We've been waiting in Puerto Profundo, just north of the Straits, for five days now.
When we were first tying in here, on a very gusty day, we toyed with the idea of parking Galactic on the side of the caleta, stern up on the rocks. Surely we'd be more secure in the gusts that way? But good sense prevailed, and we hastily enacted a plan to do what dragging anchor and inefficiently-angled shore lines could not, namely keep us off the rocks.
We shifted berths on the next morning, taking advantage of the calm hours to move to a caleta that had been too gusty to enter when we arrived, and which would give us a strait shot to the mouth of Puerto Profundo if we should feel like leaving in the dark.
For days now we've been watching the forecast promise high pressure and calm conditions for July first. The colors that go along with poor weather on the forecasts - the magenta of 30- or 40-knot winds, the puce-yellow of seven-meter seas - are nearly enough to make you seasick in the calmest anchorage. By contrast, good weather is depicted with the happy green of a 12-knot wind barb and the tranquil blue of a two-meter swell. Looking at that graphical promise of better conditions to come, I've started to imagine July first as a day of mai-tais on the lido deck, a day when we'll tie into palm trees in our chosen caleta.
We'll see what happens.
Meanwhile, we've been running the odd family experiment of spending all of our waking hours on top of each other in the saloon, which is quite cozy with the diesel heater glowing in the corner.
It would be easier if our boys (talking to you, Eric!) didn't fight all the time. Much easier.

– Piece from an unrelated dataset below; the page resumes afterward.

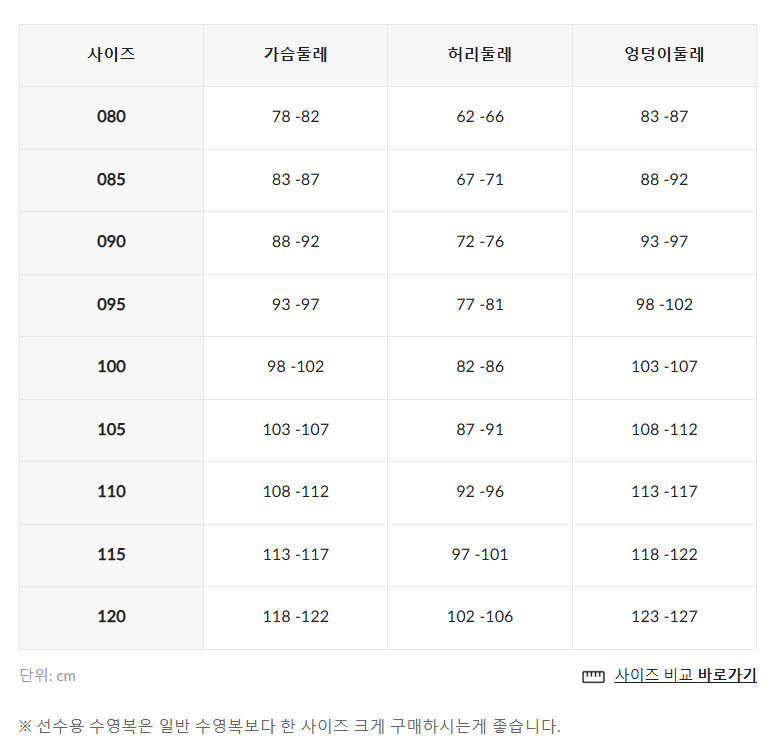Click the size 100 row label
This screenshot has height=754, width=770.
111,366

And it would be easier if, while they were squabbling, Alisa wasn't trying to teach them school and I wasn't sitting at the chart table, drowning out the family noise with the earbuds, and doing science on my laptop. But it's more or less always been thus for us. I'm very happy to have the science work, and we're generally quite happy with how the Tasmanian curriculum, as enriched by Alisa, is working for Elias. And when the boys decide to play nicely together and have an uproarious boy time, well, then we're in heaven.
We've also managed to get off the boat for a walk nearly every day, and for the boys to throw snowballs at each other, and at us.
That's one lesson I remember from mountain climbing in Alaska - weather days are much nicer if you manage to get out of the tent.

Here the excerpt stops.